_Work request:_ Instruction for the entries that follow: retype exactly the lines from the line with "The width and height of the screenshot is (271, 197)." to the line with "You are a computer-use agent. The", both included, and omit all others.

_Provided data:_
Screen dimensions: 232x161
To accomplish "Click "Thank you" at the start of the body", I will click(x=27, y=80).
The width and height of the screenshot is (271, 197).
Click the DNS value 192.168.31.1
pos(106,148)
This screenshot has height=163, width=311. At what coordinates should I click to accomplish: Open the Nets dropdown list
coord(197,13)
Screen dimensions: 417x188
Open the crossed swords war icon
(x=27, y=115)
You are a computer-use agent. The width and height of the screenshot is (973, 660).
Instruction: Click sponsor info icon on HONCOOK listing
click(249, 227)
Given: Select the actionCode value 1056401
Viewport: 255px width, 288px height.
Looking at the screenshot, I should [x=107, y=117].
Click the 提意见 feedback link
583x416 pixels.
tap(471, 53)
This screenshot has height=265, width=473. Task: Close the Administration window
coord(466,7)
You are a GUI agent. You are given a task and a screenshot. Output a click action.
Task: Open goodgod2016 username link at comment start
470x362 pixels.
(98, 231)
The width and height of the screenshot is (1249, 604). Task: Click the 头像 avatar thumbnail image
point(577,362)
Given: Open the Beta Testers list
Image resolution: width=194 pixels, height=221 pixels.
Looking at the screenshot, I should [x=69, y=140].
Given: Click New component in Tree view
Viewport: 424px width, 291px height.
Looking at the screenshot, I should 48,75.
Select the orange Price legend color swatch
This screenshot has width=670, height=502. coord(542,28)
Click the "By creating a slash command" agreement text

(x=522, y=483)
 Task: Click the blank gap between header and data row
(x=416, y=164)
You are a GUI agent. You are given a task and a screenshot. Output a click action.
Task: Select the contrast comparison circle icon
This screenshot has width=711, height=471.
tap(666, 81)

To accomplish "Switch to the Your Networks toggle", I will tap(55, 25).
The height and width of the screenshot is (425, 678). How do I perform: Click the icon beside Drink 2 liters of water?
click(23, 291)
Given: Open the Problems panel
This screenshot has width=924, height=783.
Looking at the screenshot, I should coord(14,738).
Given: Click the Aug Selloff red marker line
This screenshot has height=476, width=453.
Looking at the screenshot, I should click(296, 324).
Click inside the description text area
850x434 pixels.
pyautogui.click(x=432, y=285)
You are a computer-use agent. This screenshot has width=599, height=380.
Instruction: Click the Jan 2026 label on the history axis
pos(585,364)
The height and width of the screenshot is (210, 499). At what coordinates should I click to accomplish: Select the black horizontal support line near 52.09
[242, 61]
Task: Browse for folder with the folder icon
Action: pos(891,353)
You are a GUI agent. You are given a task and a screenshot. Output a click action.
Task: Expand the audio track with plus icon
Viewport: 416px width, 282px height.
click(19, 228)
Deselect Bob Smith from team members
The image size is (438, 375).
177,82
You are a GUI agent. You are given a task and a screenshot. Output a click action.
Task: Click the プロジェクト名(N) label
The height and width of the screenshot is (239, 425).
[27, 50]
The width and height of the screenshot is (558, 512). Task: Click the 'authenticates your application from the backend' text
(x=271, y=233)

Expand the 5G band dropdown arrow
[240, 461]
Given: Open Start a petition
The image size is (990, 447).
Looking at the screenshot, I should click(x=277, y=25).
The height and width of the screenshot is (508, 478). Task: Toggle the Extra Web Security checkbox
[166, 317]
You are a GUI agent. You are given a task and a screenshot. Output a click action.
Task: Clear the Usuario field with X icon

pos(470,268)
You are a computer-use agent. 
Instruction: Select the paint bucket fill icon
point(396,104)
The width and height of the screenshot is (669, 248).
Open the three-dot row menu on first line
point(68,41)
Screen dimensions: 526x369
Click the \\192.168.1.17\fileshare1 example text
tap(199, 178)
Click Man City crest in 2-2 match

_Exercise response:_
The width and height of the screenshot is (271, 197).
Click the DNS value 192.168.31.1
pos(106,148)
This screenshot has height=163, width=311. At what coordinates should I click to accomplish: Open the Nets dropdown list
coord(197,13)
Screen dimensions: 417x188
Open the crossed swords war icon
(x=27, y=115)
You are a computer-use agent. The width and height of the screenshot is (973, 660).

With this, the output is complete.